Detailed Description
In the following description of the embodiments, the detailed description of the present invention, such as the manufacturing processes and the operation and use methods, will be further described in detail to help those skilled in the art to more fully, accurately and deeply understand the inventive concept and technical solutions of the present invention.
In order to solve the defect of enucleation of a chemical enucleation method and a micromanipulation enucleation method in the prior art, the method for removing oocyte nuclei provided by the invention comprises the steps of obtaining oocytes matured in vitro, removing zona pellucida of the oocytes, cutting the oocytes and removing the nuclei.

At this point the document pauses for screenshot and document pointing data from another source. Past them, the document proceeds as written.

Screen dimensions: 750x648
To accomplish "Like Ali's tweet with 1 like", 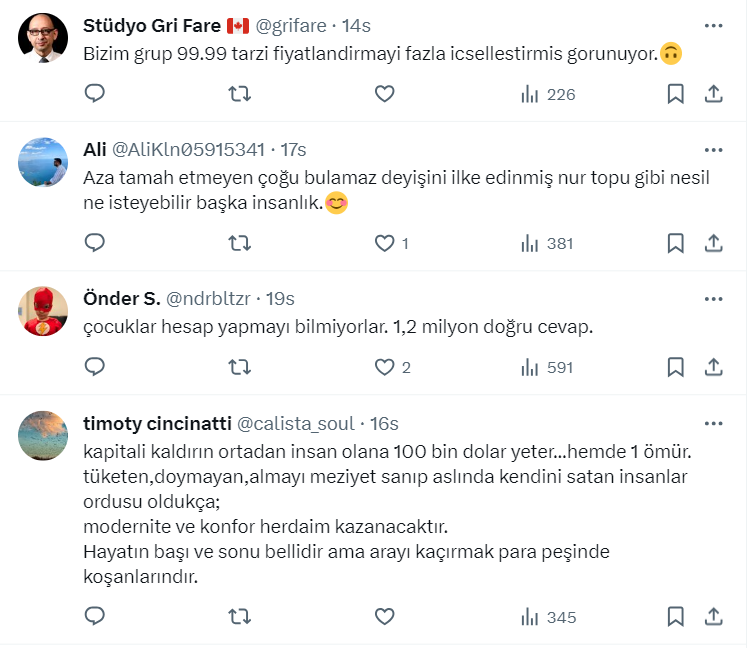I will point(385,243).
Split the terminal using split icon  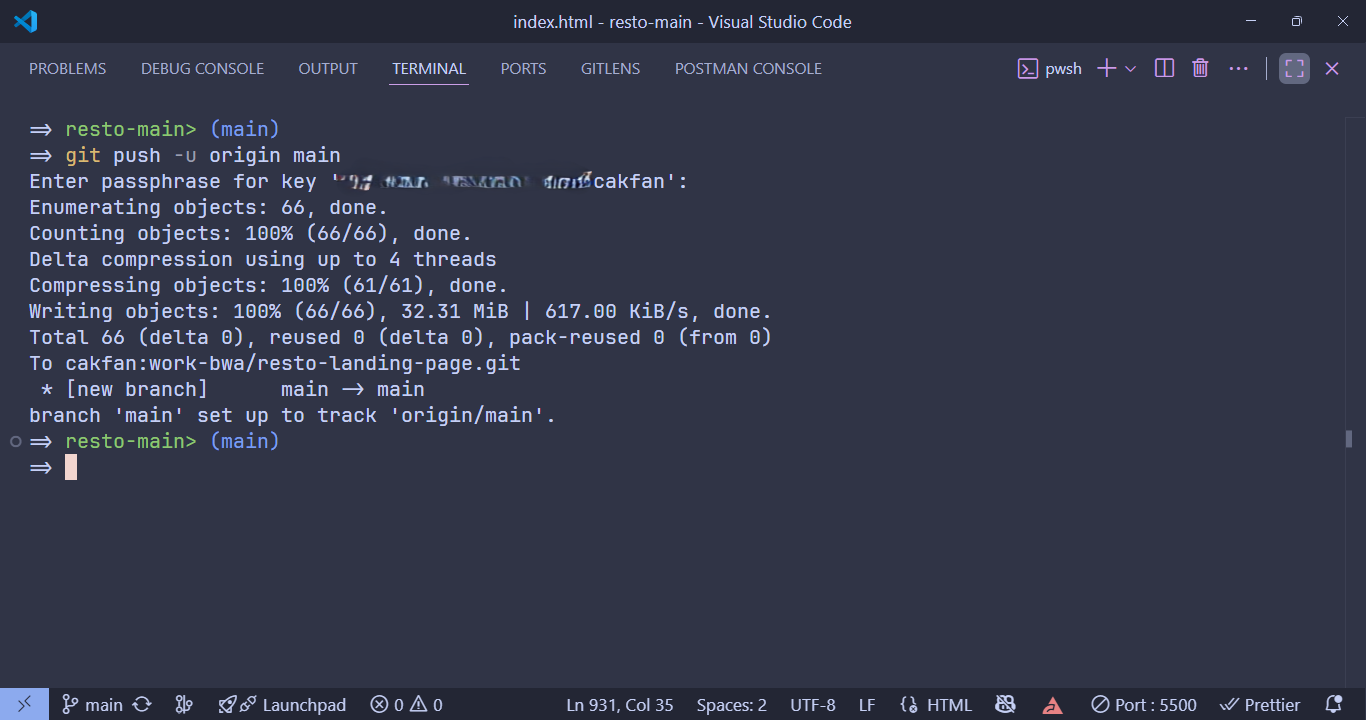tap(1163, 68)
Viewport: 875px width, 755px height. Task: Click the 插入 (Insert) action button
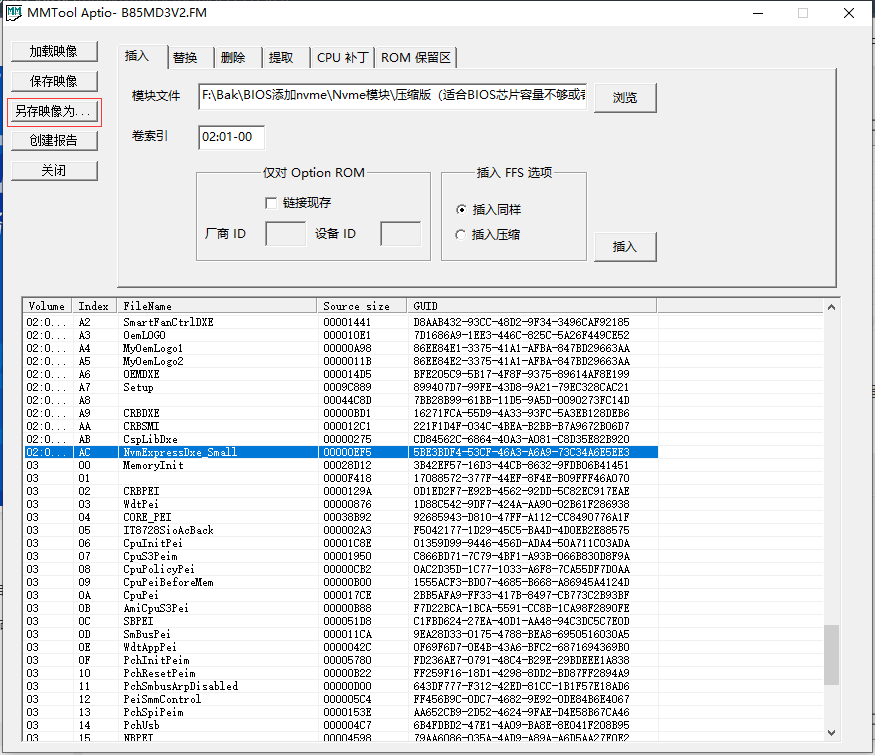[625, 247]
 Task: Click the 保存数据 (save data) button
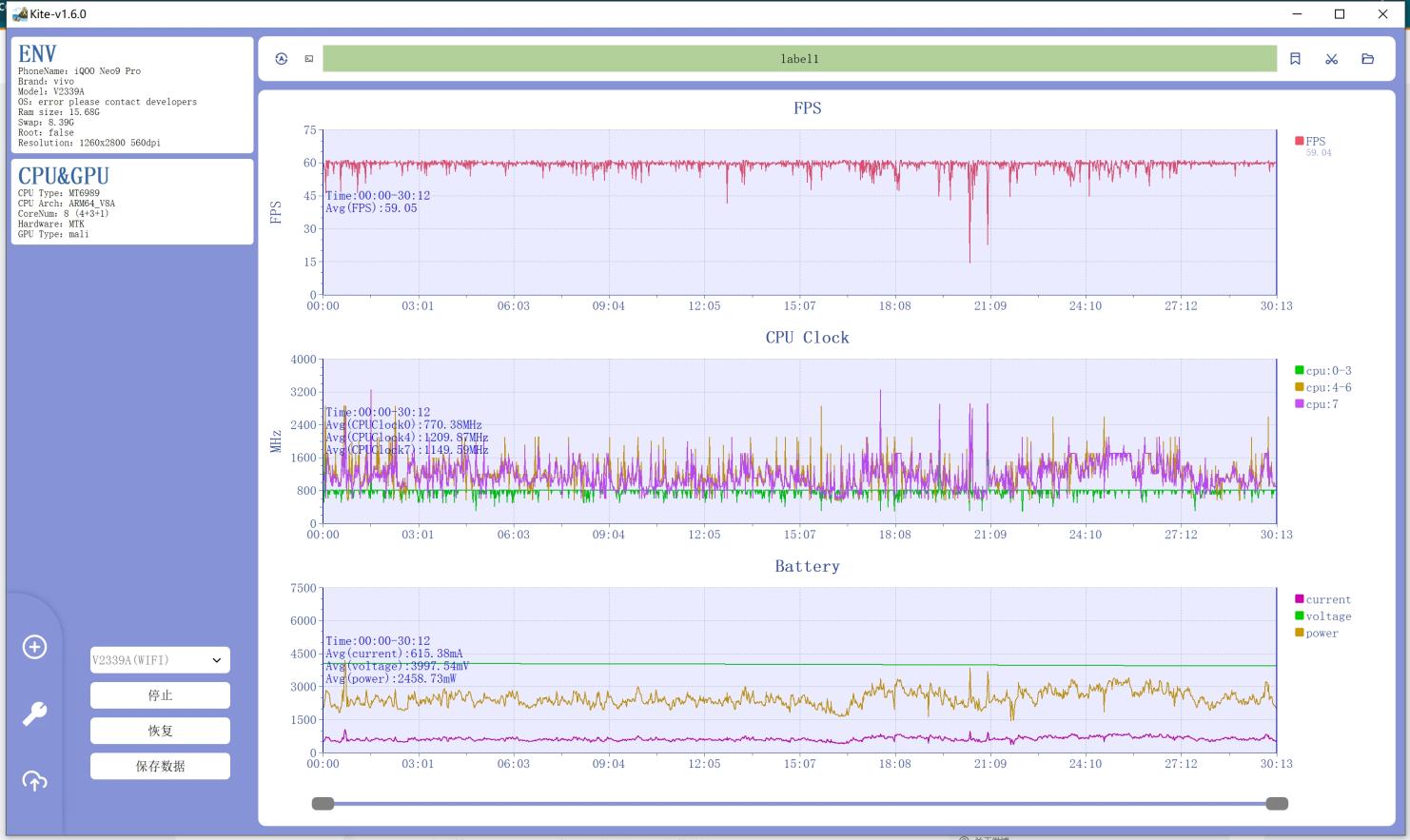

In order to operate conveniently and quickly and improve the enucleation rate, the in vitro mature oocyte acquisition method comprises the following steps: selecting a healthy female mouse which is 5-8 weeks old before estrus, taking out the ampulla of the oviduct through aseptic surgery, rinsing the female mouse with M2 for 2-3 times, clamping the oviduct, scratching the ampulla of the oviduct through a syringe needle of a microscope, collecting a cumulus oophorus-oocyte compound, transferring the compound into hyaluronidase, and slowly blowing to remove granular cells; collecting oocytes in the MII stage, washing the oocytes with M2 for 3-4 times, and preferably placing the obtained oocytes in the MII stage in an incubator, wherein the in vitro mature oocyte obtaining comprises the following steps: selecting a healthy female mouse which is 5-8 weeks old before estrus, taking out the ampulla of the oviduct through aseptic surgery, rinsing the female mouse with M2 for 2-3 times, clamping the oviduct, scratching the ampulla of the oviduct through a syringe needle of a microscope, collecting a cumulus oophorus-oocyte compound, transferring the compound into hyaluronidase, and slowly blowing to remove granular cells; collecting the MII-stage oocyte, washing the MII-stage oocyte 3-4 times by using M2, and placing the obtained MII-stage oocyte in an incubator.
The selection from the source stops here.